I understand what's happening -- there's no need to explain. Running a dedicated varnish instance for the handful of requests that have a cache miss is pointless and I'd be willing to bet he didn't benchmark it.

In 99% of workflows, what's going to happen on a cache miss at the CDN is you'll hit varnish, which will also suffer a cache miss since it's a rarely-requested resource that's being requested. That 1% of cases it helps with are the few that have been requested recently enough to have not been evicted from the Varnish server but not so recently that they haven't been evicted from the CDN. It's a vanishingly-small amount of traffic. Most of what your varnish server will be doing is making requests to your main server while doubling your bandwidth and server costs. And latency.

Not practical at all.

That infrastructure would've been better spent on another server in the load-balancer rotation -- which is also unnecessary since I run a nearly-identical offering with many times the traffic and do it off of a single server + CDN so I speak from experience.

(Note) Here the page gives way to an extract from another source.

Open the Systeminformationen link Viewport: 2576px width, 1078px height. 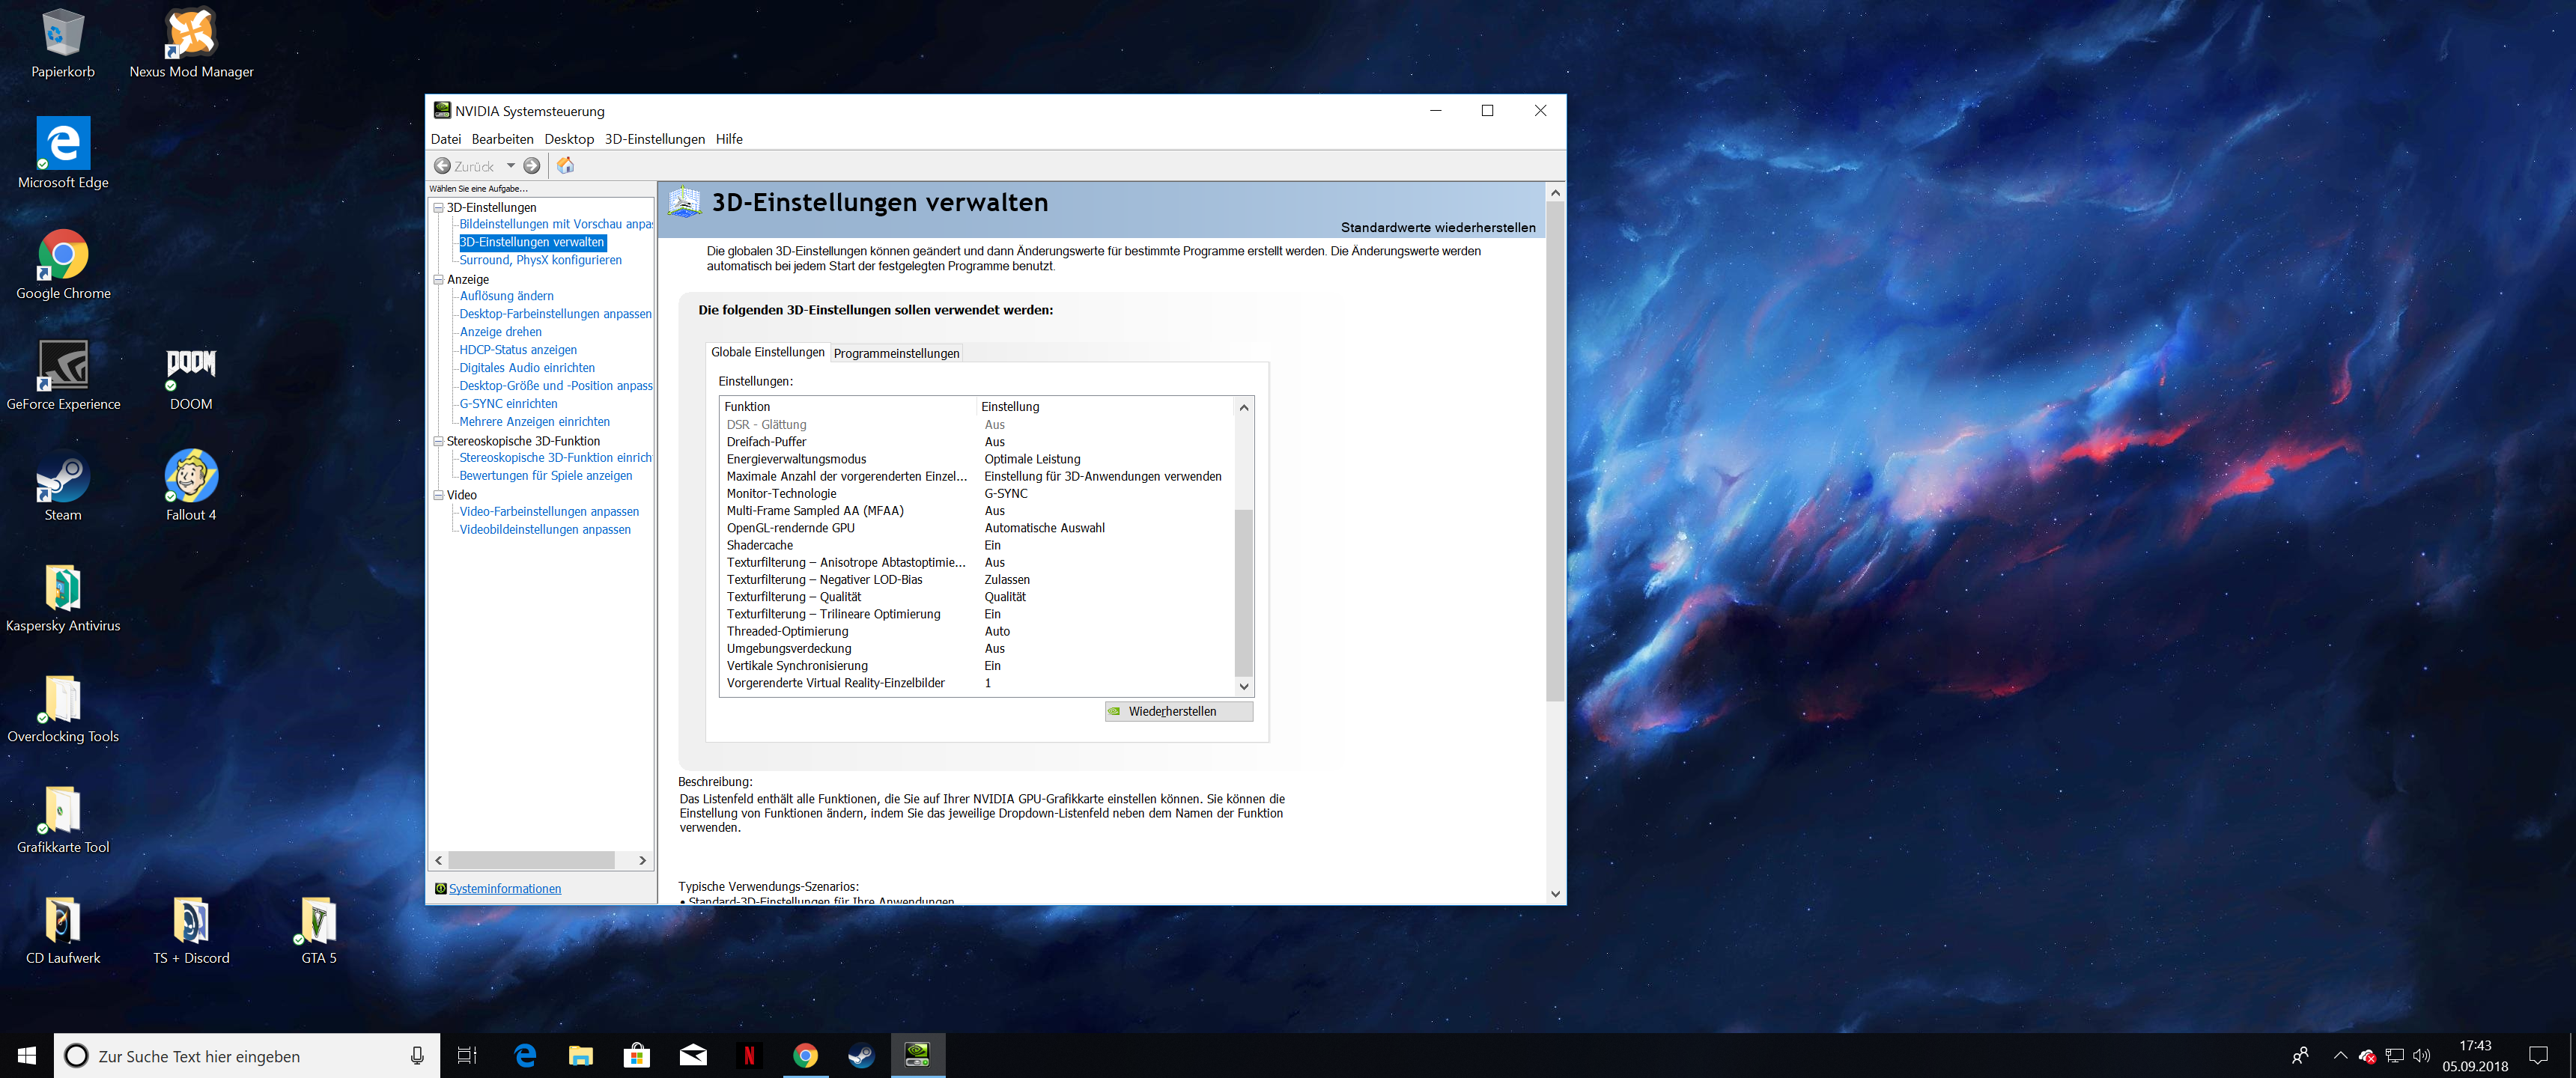coord(504,888)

Not to mention the most ridiculous turtle in this stack: Spaces itself is a CDN. That means on every cache miss the traffic gets bounced from a CDN (Cache #1) to a load balancer (does that imply multiple Varnish instances?) which bounces it to Varnish (aka Cache #2) to a server which makes one request to Postgres, then another to Redis (Cache #3) and if it finally finds its file it redirects to Spaces (Cache #4). Your real traffic coming in is almost all going to get served by the CDN -- and when it's not on the CDN, it's going to be from a page that only gets hit once a week or once a month or less. That means if it's not in your outer cache it's not going to be in any of your inner caches, since it's long-tail traffic. And the long tail is quite a lot of traffic.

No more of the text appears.